The exercise:
Copy word for word the part of the near-miss traffic event text below, starting at "Cyc-CP: Combined synthetic" and ending at "et al., 2023).".

Selected passage:
— BEGIN —

Temporal patterning: Peaks in near-miss frequency during weekday rush hours and in high-traffic urban arterials, and distinct patterns on holidays or by road class (Li et al., 17 Sep 2024).
Statistical modeling: Binary logistic regression and hierarchical Bayesian GEV models quantify the influence of road geometry, vehicle types, and traffic volume on near-crash likelihood, accounting for site-specific heterogeneity (Li et al., 17 Sep 2024, Anis et al., 23 Jul 2024, Anis et al., 2 Sep 2025).

The spatial-temporal density of NMEs justifies their proactive use in real-time traffic management, infrastructure design, and dynamic intervention planning.

5. Dataset Benchmarks and Training Frameworks for Automated Systems

Several large-scale, openly described datasets and synthetic benchmarks underpin contemporary NME research:

Near-Miss Incident Database (NIDB): ~4,594 expert-annotated near-miss video clips from a decade of >100 taxi-mounted dashcams, stratified by risk and participant type (bicycle, pedestrian, vehicle) (Kataoka et al., 2018).
SynSHRP2: Over 1,874 crashes and 6,924 near-crashes generated via privacy-preserving synthetic imagery and de-identified, multimodal time-series sensor data (IMU, CAN, environmental context) (Shi et al., 6 May 2025).
Cyc-CP: Combined synthetic (CARLA) and real-world (VOC) cycling datasets for close-pass NME detection, offering scene/instance-level benchmarks with spatio-temporal and lateral vehicle distance ground truths (Li et al., 2023).
Simulation environments and adversarial training frameworks: CARLA-based reinforcement learning schemes for generating and adapting NMEs to advance AV robustness, using reward schemes sensitive to near-miss gradients and dynamic adversarial strategies (RARL, SAC) (Yang et al., 5 Jun 2024).

These resources enable methodological innovation, robust model evaluation, and consistent cross-paper comparisons.

6. Applications in Insurance, Traffic Safety, Urban Policy, and AV/ADAS

Telematics-captured NMEs are leveraged for a broad range of applied goals:

Insurance ratemaking and UBI: NMEs, as leading indicators, enable fine-grained, exposure-adjusted risk assessments. Group-based zero-inflated Poisson models and principal component-derived dynamic features outperform claim-based regressions and inform fairer, context-aware premiums (Chan et al., 2023, Zhang et al., 31 Aug 2025).
Proactive traffic safety management: High temporal and spatial frequency of NMEs allows the identification of emergent blackspots before crash accumulation, guiding early interventions ("emerging risk" LH areas (Grigorev et al., 3 Jun 2025)) and precision public awareness campaigns (Li et al., 17 Sep 2024).

— END —

Supplied material:

— BEGIN —

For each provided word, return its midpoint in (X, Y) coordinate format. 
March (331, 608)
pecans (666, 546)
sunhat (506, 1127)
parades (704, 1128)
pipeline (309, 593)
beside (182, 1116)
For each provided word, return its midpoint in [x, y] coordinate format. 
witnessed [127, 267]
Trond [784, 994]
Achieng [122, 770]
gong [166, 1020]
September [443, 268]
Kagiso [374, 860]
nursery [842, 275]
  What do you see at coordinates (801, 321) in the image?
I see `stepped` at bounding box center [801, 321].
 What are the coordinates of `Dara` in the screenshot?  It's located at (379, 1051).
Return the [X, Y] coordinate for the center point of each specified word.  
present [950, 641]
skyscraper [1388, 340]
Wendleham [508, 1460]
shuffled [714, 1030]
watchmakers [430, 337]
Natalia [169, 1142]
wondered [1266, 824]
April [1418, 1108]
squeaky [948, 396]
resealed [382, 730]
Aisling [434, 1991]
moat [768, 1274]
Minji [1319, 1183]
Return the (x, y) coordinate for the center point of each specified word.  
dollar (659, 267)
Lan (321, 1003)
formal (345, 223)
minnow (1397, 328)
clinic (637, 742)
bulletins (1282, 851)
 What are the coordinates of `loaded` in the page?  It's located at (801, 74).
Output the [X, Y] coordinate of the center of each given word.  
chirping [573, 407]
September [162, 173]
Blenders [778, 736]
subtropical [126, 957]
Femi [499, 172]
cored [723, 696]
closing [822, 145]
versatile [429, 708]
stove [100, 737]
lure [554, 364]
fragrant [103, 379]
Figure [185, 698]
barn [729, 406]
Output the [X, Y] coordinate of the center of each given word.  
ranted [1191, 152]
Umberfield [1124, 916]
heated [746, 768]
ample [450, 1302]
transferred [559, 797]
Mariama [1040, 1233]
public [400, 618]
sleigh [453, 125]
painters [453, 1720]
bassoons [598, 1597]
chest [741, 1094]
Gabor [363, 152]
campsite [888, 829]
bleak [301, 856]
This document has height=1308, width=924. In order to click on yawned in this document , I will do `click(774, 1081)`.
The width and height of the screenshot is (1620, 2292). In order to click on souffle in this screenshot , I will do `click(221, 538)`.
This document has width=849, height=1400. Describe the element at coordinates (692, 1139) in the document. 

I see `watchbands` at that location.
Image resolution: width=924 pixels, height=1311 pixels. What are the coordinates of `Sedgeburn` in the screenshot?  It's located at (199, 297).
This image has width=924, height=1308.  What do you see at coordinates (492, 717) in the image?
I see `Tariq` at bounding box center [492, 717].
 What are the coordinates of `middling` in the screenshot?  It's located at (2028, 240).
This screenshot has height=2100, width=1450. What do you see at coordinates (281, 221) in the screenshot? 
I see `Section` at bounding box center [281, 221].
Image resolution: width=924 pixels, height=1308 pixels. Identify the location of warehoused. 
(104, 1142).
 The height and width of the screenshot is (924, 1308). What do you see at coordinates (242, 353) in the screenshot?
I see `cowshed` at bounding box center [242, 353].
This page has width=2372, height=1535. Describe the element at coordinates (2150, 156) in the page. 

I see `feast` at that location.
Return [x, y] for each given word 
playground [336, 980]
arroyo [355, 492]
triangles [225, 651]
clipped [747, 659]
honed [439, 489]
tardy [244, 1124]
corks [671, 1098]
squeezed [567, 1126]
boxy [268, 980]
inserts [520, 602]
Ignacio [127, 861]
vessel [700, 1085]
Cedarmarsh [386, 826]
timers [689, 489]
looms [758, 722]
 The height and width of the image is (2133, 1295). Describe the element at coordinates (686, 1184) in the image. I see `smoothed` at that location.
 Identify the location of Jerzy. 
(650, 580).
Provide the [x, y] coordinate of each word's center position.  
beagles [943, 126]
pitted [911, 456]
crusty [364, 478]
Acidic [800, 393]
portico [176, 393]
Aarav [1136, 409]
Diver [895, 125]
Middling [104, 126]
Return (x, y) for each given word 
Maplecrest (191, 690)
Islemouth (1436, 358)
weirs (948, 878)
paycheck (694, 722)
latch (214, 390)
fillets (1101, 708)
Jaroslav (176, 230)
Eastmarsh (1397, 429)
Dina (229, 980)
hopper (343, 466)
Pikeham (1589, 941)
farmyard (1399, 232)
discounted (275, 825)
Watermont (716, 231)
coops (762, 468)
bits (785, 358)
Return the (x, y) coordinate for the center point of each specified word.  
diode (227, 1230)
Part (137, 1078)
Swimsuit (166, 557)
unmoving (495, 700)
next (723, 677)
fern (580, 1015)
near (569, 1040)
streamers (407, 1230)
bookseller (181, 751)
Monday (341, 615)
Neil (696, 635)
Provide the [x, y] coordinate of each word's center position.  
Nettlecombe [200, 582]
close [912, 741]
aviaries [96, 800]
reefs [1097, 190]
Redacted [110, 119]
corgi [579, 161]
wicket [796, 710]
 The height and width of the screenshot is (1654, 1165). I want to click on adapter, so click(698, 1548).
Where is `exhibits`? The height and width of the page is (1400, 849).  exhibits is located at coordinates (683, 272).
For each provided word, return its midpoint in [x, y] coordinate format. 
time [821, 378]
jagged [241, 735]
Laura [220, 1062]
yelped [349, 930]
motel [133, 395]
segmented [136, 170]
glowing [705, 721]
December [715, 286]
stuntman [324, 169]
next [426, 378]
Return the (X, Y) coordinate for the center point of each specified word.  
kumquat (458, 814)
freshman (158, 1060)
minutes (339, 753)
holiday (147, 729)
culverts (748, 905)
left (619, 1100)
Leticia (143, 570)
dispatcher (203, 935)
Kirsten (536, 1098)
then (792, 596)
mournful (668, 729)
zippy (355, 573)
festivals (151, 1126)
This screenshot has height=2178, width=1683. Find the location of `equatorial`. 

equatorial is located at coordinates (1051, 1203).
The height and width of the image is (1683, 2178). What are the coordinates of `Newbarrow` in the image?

— END —

Response to this task:
Cyc-CP: Combined synthetic (CARLA) and real-world (VOC) cycling datasets for close-pass NME detection, offering scene/instance-level benchmarks with spatio-temporal and lateral vehicle distance ground truths (Li et al., 2023).